**Material for the task:**
--- START ---

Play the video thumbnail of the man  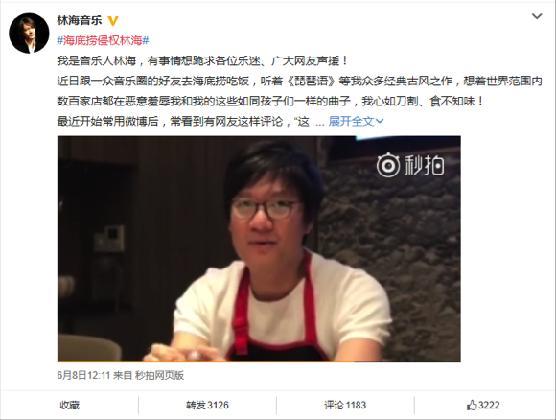click(x=259, y=249)
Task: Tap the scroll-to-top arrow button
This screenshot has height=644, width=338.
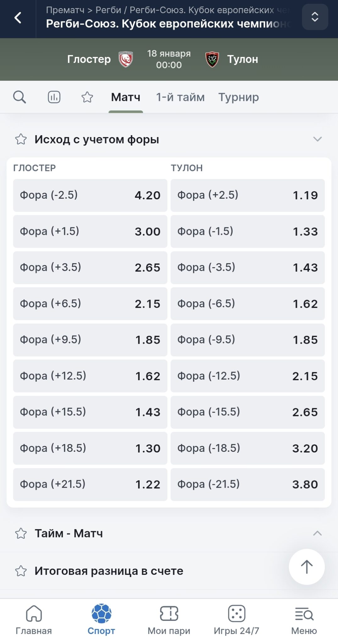Action: point(307,567)
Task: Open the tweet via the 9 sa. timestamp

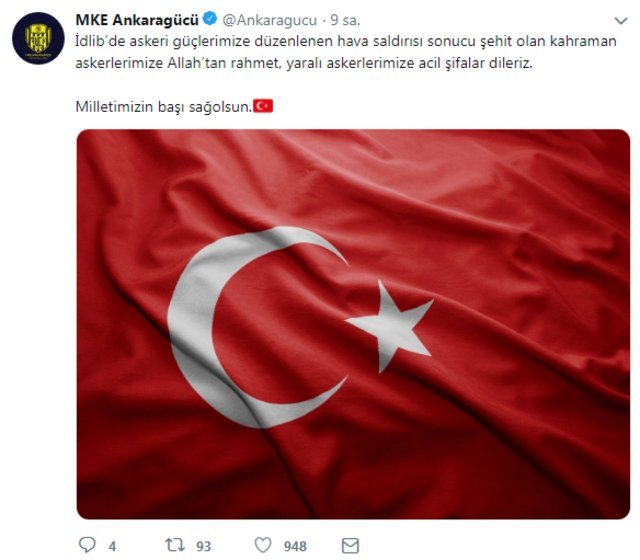Action: point(345,20)
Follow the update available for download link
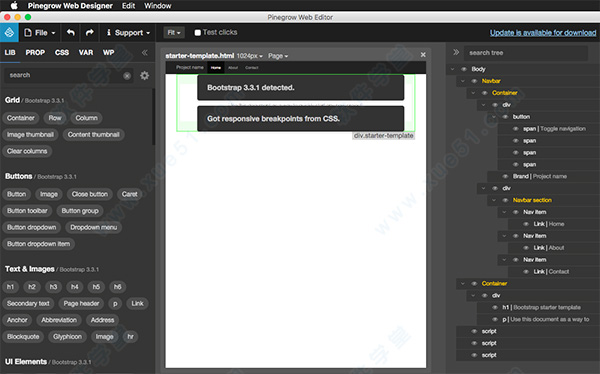Screen dimensions: 600x374 click(x=543, y=33)
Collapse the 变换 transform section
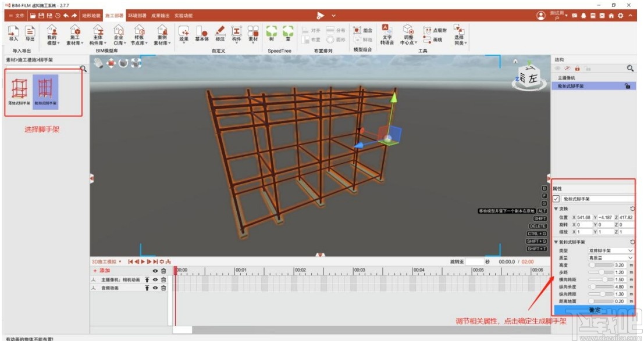644x341 pixels. click(x=555, y=207)
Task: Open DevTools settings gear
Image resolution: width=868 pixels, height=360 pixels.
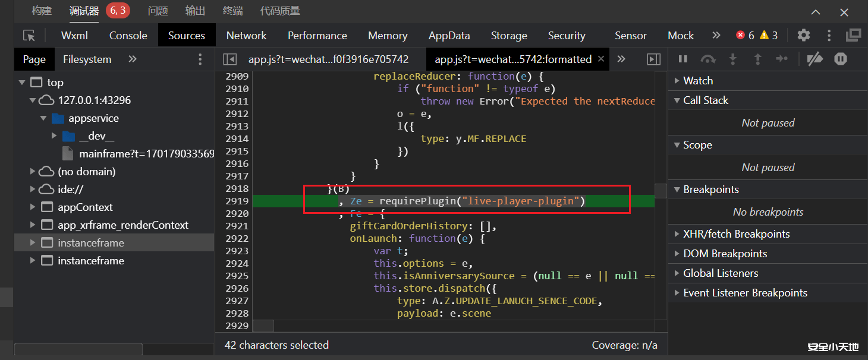Action: click(x=803, y=36)
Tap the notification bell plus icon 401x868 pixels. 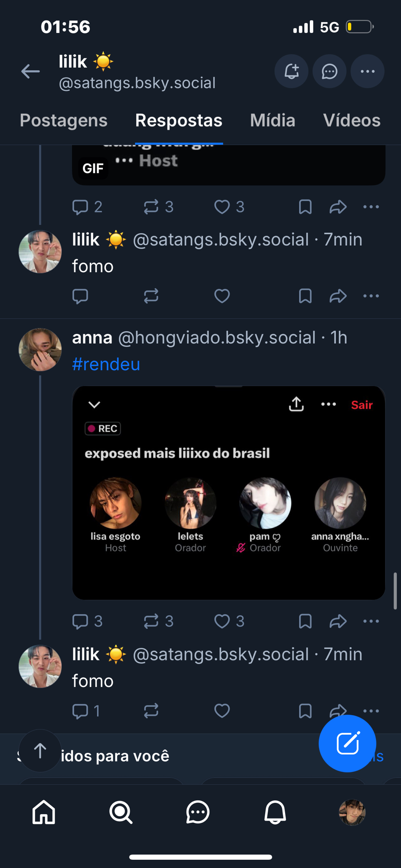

--- END ---

**What you need to do:** Restate word for word the lines from the one containing "This screenshot has height=644, width=338." through the end of the material above, both included, and nothing besides; drop the pictures.

**Exercise output:**
This screenshot has height=644, width=338.
Action: point(307,567)
Task: Open the tweet via the 9 sa. timestamp

Action: point(345,20)
Follow the update available for download link
Screen dimensions: 600x374 click(x=543, y=33)
Collapse the 变换 transform section
644x341 pixels. click(x=555, y=207)
Task: Open DevTools settings gear
Image resolution: width=868 pixels, height=360 pixels.
Action: click(x=803, y=36)
Tap the notification bell plus icon 401x868 pixels. 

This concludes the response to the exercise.